Start of Records to use

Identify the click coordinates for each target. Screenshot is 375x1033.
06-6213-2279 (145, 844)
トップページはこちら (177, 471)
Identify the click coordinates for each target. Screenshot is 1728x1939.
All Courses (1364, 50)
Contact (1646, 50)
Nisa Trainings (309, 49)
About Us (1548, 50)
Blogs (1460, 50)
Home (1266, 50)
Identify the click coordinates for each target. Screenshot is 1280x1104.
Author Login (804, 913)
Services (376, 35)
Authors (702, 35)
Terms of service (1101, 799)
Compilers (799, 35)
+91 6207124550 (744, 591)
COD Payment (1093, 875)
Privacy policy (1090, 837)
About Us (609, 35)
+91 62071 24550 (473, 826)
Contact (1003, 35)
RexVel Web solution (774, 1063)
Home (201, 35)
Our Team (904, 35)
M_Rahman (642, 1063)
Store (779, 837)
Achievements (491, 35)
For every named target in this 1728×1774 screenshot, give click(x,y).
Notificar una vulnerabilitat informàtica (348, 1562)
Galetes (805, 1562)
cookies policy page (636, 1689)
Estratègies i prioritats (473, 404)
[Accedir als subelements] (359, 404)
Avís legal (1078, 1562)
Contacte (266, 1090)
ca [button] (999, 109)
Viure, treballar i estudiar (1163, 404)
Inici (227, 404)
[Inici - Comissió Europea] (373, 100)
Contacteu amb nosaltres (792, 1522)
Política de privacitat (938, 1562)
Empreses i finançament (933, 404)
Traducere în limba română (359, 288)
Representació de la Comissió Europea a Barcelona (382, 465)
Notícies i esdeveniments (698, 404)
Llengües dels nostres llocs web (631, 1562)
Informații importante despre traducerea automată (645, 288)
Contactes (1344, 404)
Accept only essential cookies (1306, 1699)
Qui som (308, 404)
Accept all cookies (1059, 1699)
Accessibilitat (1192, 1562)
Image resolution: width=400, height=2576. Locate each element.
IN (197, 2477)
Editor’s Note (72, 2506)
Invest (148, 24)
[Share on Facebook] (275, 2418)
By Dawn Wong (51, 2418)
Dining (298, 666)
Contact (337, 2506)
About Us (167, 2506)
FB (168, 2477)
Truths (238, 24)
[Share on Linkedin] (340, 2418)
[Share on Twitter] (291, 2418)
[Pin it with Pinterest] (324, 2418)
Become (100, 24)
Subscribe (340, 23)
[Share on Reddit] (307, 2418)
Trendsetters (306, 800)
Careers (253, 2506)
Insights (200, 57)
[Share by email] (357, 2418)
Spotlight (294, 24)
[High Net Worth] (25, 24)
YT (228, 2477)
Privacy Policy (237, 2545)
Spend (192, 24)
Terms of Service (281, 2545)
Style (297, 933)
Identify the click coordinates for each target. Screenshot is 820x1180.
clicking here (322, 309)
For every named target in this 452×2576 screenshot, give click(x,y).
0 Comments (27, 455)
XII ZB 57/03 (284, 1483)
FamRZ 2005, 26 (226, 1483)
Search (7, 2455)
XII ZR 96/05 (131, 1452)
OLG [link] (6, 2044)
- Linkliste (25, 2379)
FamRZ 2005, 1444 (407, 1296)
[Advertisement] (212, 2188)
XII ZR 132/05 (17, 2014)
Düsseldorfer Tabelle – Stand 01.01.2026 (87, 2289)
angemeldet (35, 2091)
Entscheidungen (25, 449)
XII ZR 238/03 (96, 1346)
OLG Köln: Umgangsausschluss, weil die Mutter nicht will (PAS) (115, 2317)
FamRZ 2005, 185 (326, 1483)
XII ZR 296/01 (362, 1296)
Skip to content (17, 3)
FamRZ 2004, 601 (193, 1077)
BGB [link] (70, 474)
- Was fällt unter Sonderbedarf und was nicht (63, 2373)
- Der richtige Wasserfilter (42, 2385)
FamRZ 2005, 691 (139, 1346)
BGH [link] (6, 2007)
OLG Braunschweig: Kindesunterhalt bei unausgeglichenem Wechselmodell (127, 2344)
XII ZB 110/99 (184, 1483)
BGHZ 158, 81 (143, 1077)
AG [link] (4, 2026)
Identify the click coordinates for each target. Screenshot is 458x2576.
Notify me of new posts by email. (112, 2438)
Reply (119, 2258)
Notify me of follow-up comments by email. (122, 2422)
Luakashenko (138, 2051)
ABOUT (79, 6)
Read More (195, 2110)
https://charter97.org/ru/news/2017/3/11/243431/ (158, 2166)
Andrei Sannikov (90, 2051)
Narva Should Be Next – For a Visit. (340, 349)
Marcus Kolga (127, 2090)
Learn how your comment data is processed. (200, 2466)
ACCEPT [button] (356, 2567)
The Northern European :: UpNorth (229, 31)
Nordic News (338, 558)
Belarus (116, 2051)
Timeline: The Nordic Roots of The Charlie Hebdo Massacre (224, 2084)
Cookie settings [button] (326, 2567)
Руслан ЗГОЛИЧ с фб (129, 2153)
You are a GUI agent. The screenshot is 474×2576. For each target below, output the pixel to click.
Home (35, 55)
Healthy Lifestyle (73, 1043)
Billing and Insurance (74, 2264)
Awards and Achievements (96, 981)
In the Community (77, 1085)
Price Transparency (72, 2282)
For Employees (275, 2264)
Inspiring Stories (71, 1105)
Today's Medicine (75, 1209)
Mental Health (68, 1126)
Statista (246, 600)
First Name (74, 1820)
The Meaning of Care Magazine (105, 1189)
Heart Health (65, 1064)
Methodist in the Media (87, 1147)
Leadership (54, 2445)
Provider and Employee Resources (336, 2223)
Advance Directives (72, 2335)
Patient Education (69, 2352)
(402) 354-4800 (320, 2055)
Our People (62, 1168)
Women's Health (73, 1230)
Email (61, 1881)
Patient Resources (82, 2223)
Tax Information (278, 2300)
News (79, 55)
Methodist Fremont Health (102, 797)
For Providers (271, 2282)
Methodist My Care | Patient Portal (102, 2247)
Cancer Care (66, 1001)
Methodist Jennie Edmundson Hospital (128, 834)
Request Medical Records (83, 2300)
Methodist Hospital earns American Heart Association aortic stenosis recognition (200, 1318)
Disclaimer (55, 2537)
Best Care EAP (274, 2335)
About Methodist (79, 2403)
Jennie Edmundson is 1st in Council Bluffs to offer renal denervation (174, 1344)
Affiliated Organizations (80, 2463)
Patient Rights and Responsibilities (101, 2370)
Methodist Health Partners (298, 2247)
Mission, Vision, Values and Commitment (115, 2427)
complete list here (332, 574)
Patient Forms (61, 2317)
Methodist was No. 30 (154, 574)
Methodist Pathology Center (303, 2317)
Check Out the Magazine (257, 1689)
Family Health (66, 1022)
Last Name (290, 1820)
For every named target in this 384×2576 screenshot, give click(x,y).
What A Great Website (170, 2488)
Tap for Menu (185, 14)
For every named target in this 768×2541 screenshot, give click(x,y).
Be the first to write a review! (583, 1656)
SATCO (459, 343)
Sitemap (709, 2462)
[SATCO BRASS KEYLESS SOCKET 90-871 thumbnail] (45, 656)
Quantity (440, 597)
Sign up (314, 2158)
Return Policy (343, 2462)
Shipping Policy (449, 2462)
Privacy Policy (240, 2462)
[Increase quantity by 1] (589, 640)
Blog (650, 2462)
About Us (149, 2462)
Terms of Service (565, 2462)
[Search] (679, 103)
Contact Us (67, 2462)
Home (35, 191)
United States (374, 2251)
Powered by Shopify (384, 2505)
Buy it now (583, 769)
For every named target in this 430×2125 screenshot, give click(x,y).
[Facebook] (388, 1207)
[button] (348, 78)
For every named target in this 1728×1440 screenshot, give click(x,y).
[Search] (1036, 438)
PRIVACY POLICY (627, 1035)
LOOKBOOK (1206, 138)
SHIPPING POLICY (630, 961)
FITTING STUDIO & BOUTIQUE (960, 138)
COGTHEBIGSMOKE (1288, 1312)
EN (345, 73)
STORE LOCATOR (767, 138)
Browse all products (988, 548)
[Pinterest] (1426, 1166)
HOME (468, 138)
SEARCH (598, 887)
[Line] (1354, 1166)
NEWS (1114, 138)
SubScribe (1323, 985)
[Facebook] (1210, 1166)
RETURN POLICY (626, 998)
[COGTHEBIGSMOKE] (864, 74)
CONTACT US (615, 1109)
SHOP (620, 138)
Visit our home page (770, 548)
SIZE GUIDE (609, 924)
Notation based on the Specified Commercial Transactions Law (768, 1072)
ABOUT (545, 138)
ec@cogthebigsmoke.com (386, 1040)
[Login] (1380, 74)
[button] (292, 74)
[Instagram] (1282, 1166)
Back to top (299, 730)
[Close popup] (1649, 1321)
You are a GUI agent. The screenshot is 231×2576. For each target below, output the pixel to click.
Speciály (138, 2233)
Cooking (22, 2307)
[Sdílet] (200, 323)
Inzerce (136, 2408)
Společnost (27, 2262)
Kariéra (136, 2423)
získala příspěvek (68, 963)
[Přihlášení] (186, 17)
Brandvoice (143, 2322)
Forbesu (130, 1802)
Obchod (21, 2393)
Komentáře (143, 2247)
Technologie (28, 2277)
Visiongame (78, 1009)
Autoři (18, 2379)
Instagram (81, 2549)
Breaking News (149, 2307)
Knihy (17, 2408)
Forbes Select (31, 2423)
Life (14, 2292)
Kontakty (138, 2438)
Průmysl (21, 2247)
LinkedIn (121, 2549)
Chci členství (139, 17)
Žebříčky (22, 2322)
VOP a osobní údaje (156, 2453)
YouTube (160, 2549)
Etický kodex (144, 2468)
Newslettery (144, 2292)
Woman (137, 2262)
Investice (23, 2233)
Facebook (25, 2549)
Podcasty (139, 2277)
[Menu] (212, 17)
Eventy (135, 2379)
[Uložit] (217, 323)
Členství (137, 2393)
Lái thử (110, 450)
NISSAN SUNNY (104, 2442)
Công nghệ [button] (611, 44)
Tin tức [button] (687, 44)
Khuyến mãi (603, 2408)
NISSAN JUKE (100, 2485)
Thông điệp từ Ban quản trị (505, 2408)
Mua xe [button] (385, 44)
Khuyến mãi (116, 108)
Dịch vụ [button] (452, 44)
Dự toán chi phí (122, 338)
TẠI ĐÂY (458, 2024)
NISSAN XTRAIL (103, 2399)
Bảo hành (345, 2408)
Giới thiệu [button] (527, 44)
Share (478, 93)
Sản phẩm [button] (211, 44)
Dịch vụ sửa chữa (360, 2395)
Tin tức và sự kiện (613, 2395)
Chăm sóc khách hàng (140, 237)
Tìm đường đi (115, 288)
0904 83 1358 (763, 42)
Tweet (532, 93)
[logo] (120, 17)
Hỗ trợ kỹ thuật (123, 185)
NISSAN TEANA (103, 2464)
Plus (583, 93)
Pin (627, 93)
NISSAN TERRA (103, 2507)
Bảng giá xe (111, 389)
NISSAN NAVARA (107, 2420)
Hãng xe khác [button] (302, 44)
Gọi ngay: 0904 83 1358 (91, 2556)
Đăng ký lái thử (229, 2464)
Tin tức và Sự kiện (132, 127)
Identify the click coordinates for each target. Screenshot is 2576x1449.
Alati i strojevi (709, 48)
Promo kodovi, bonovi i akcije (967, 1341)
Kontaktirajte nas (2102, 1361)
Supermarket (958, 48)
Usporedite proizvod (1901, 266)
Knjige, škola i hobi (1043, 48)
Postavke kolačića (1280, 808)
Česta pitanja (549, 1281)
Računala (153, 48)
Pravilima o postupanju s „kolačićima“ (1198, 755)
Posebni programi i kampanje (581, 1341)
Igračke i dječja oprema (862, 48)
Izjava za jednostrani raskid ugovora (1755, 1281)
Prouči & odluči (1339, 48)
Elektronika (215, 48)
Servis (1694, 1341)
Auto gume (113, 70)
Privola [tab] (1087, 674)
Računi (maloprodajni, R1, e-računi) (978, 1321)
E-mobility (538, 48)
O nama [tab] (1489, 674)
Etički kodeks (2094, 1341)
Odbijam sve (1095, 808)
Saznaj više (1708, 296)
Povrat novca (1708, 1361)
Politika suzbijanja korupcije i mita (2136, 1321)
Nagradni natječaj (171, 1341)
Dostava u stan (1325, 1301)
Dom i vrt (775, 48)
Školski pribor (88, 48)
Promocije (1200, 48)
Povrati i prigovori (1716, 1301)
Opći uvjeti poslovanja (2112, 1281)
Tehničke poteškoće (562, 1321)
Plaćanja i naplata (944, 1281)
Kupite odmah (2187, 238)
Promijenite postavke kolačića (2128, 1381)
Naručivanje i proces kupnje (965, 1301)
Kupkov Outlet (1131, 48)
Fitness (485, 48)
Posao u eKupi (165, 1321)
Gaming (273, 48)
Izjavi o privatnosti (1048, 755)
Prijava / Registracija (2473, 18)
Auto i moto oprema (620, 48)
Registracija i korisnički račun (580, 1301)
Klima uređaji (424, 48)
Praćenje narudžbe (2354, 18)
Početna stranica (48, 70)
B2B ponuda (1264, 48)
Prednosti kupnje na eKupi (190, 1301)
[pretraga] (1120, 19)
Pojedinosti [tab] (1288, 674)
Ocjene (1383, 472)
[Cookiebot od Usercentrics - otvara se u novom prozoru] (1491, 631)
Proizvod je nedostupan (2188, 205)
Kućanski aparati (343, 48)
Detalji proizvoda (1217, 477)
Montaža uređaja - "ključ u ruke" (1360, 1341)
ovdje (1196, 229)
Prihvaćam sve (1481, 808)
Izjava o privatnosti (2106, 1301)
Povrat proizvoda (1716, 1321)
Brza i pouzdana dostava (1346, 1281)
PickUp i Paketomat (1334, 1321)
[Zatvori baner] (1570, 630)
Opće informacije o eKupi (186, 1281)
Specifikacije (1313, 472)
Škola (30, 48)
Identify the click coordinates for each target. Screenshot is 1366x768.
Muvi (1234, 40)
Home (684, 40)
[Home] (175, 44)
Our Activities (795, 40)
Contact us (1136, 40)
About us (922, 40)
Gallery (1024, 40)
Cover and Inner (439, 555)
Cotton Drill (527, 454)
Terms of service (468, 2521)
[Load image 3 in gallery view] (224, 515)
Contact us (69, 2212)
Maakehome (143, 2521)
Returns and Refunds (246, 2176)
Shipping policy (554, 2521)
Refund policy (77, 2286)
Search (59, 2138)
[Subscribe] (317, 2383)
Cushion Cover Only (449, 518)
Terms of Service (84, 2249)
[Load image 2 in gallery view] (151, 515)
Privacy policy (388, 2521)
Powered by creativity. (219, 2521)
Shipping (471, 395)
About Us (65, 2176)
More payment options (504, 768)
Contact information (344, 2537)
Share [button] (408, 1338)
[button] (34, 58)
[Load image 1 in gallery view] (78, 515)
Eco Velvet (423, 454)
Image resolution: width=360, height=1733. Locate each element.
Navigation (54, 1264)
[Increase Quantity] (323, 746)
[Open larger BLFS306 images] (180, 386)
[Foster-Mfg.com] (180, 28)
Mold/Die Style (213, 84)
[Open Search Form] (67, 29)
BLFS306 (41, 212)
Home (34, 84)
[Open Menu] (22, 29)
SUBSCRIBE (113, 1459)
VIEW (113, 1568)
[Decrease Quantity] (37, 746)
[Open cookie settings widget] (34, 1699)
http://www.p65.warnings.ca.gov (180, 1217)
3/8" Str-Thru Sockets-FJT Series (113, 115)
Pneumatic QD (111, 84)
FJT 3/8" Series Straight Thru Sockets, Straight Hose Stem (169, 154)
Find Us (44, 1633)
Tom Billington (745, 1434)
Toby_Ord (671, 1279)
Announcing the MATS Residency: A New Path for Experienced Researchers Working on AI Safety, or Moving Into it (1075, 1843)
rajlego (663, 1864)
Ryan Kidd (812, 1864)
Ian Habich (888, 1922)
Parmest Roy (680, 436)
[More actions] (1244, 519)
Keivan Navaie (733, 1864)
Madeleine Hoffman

End of Records to use

# [Brief]
Begin at the first line of the material and transcribe each line exactly. End with the line containing "Author Login (804, 913)", and give nothing else.

# [Problem solution]
Identify the click coordinates for each target. Screenshot is 375x1033.
06-6213-2279 (145, 844)
トップページはこちら (177, 471)
Identify the click coordinates for each target. Screenshot is 1728x1939.
All Courses (1364, 50)
Contact (1646, 50)
Nisa Trainings (309, 49)
About Us (1548, 50)
Blogs (1460, 50)
Home (1266, 50)
Identify the click coordinates for each target. Screenshot is 1280x1104.
Author Login (804, 913)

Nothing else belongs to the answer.